Improving the Radiation Damage Resistance of Germanium Detectors

Ever larger gamma ray detector arrays made from germanium crystals are being used, and will continue to be used, in nuclear physics research. However, radiation damage limits the time that a germanium detector can be used; for example, an average Gammasphere detector may function in an array for several months before the effects of the radiation damage become intolerable. Mitigating the effects of radiation damage would significantly improve operation of germanium detector arrays and could greatly reduce the need for annealing detectors in radiation damage environments. By far, the operating temperature is the most important parameter affecting the degradation of detectors caused by radiation damage.
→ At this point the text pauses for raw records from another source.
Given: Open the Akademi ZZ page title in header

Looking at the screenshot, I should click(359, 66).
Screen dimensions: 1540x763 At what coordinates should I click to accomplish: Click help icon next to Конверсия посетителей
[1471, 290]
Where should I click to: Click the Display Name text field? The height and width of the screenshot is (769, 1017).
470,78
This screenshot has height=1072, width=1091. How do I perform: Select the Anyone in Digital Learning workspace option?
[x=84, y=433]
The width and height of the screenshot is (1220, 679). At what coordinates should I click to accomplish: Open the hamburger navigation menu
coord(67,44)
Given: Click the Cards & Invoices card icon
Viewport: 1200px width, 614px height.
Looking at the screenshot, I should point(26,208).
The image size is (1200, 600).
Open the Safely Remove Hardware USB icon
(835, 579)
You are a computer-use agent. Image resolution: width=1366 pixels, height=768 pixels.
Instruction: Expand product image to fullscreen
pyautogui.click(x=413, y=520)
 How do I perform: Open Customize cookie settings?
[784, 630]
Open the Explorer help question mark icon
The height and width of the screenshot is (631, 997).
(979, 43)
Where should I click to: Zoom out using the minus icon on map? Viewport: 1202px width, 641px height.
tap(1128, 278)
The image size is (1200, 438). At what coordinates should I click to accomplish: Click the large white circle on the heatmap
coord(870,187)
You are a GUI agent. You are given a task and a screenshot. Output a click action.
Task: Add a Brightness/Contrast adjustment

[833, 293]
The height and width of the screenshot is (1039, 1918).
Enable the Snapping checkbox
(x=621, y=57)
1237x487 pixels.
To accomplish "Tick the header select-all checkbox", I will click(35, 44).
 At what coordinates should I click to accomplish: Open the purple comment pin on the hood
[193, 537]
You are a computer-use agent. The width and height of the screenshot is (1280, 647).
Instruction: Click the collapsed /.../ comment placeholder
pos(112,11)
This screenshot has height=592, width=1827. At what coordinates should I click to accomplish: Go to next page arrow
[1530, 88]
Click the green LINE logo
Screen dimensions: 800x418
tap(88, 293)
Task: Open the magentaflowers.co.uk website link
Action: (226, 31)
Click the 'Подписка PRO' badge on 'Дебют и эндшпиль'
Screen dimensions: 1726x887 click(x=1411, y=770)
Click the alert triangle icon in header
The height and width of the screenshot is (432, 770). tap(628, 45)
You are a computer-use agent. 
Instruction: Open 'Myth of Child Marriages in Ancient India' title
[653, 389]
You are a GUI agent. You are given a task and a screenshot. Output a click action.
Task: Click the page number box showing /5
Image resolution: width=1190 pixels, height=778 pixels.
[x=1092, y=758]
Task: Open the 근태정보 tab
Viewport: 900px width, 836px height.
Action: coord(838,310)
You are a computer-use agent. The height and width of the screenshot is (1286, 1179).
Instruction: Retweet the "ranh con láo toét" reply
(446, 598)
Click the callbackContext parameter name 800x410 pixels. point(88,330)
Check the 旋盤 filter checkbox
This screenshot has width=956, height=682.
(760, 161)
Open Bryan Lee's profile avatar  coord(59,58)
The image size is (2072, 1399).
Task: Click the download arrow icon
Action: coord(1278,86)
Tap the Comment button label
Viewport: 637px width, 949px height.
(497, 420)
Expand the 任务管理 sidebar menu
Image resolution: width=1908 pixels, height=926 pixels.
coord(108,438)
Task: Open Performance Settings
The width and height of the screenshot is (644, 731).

This project will analyze the effect of temperature reduction well below the ~95K range, where liquid-nitrogen cooled detectors operate, and design viable options to cool complex arrays to much colder temperatures. Phase I addressed the preliminary complexities of designing and fabricating a mechanically-cooled prototype detector system with the size and cryostat geometry of a Gammasphere detector. This system was shown to achieve reliable operating temperatures of approximately 50K. Phase II will develop, fabricate, and test a mechanically-cooled germanium detector system that will be fit into a Gammasphere. The engineering complexities of multiple system arrays will to be addressed. Commercial Applications and Other Benefits as described by the awardee: The integration of mechanically-cooled, multiple detector systems into complex arrays would reduce the physical size of the array, improve efficiency and longevity, and greatly diminish costs and maintenance of large-array diagnostic detector systems. The technology should impact the operation of germanium detectors at nuclear physics user facilities like Gammasphere, many of which are DOE supported.